Fin 2012, 3,8 millions de personnes percevaient un des neuf minima sociaux prévus par le système de protection sociale français, indique une étude de la direction de la Recherche, des Etudes, de l’Evaluation et des Statistiques (Drees), publiée le 26 juin. Soit une hausse de 4,4% sur un an.
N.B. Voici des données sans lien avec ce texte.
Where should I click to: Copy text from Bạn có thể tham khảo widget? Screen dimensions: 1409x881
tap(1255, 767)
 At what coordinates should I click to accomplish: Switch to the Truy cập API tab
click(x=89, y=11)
Un chiffre en nette progression par rapport à 2010 et 2011 (+ 2,5%).

En vingt ans, il s’agit de la seconde plus forte augmentation après 2009, où elle avait atteint + 6,2%. En tout, 6,8 millions de personnes, autrement dit plus d’un Français sur dix, étaient couvertes par un minimum social en 2012, si l’on inclut les conjoints et les enfants à charge.
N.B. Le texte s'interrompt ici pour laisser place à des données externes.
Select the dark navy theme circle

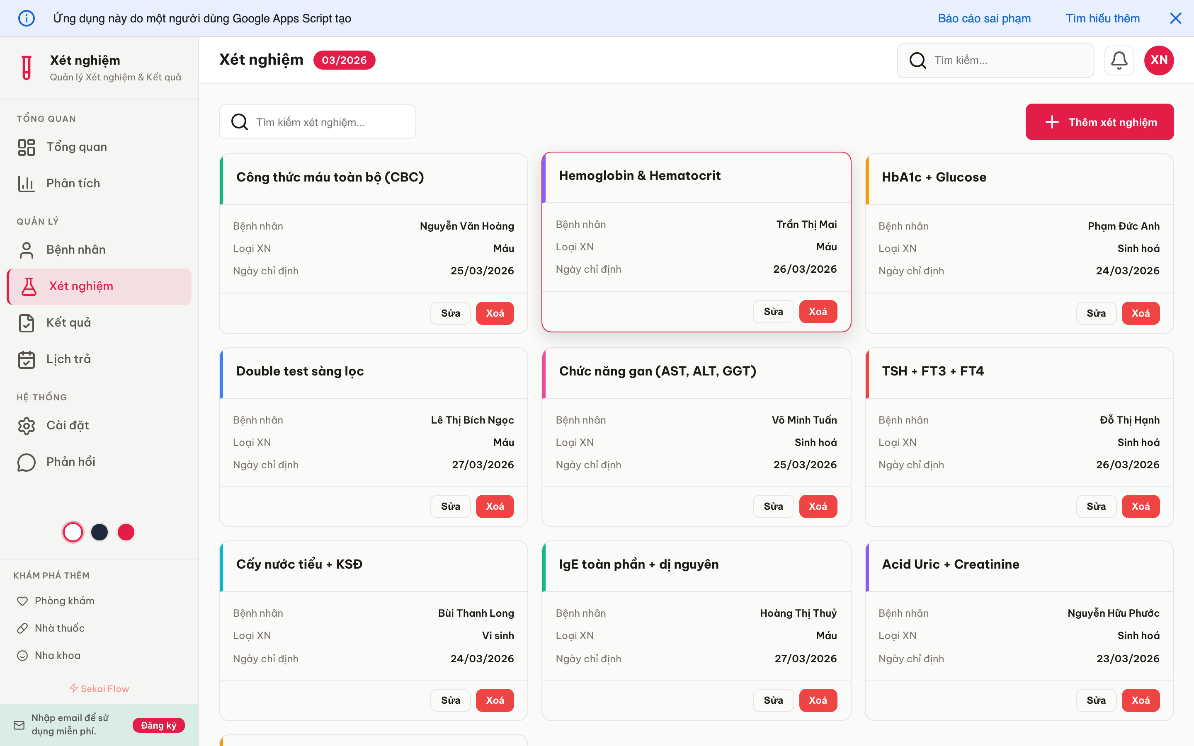tap(100, 532)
Cette accélération s’explique tout d’abord, d’après la Drees, par la conjoncture économique et la forte hausse du chômage depuis mi-2011. Celles-ci ont entraîné une progression de 6,2% du nombre d’allocataires de la partie socle du revenu de solidarité active (RSA) en 2012. Ils représentent désormais 44% de l’ensemble des personnes touchant des minima sociaux.

En répercussion du nombre croissant de chômeurs de longue durée, le nombre de bénéficiaires de l’allocation de solidarité spécifique (ASS), versée sous condition de ressources aux chômeurs ayant épuisé leurs droits, a également augmenté (+11,2%).

La progression significative (+ 4,2%) du nombre de personnes touchant l’allocation adultes handicapés (AAH) résulte, en revanche, surtout de l’allégement des conditions d’accès et des revalorisations successives du barème, effectuées dans le cadre du plan de revalorisation 2008-2012.

Enfin, la Drees note que la baisse du nombre d’allocataires de minimum vieillesse, directement liée au recul de l’âge minimum légal de départ à la retraite, se poursuit (-1,4%).

Neuf minima sociaux

Neuf minima sociaux permettent d’assurer un revenu minimal aux personnes en situation de précarité. Voici la liste de ces prestations sociales non contributives :

  • Le revenu de solidarité active (RSA) : depuis le 1er juin 2009, il remplace le revenu minimum d’insertion (RMI) et l’allocation de parent isolé (API).
  • L’allocation de solidarité spécifique (ASS) pour les chômeurs ayant épuisé leurs droits.
  • L’allocation équivalent retraite de remplacement (AER-R), allocation chômage destinée aux demandeurs d’emploi qui totalisent le nombre de trimestres de cotisation à l’assurance vieillesse nécessaires pour bénéficier d’une retraite à taux plein, sans avoir l’âge minimum requis pour partir à la retraite.
  • L’allocation temporaire d’attente (ATA), allocation chômage pour les demandeurs d’asile, apatrides, anciens détenus…
  • L’allocation aux adultes handicapés (AAH) pour les personnes handicapées ne pouvant prétendre ni à un avantage vieillesse ni à une rente d’accident du travail.
  • L’allocation supplémentaire d’invalidité (ASI) pour les titulaires d’une pension d’invalidité servie par le régime de Sécurité sociale au titre d’une incapacité permanente.
  • L’allocation veuvage (AV).
  • Les allocations de minimum vieillesse (ASV et Aspa).
  • Le revenu de solidarité (RSO) spécifique aux Dom, pour les personnes âgées de 55 à 64 ans, bénéficiant du RSA depuis au moins deux ans et qui s’engagent à quitter définitivement le marché du travail.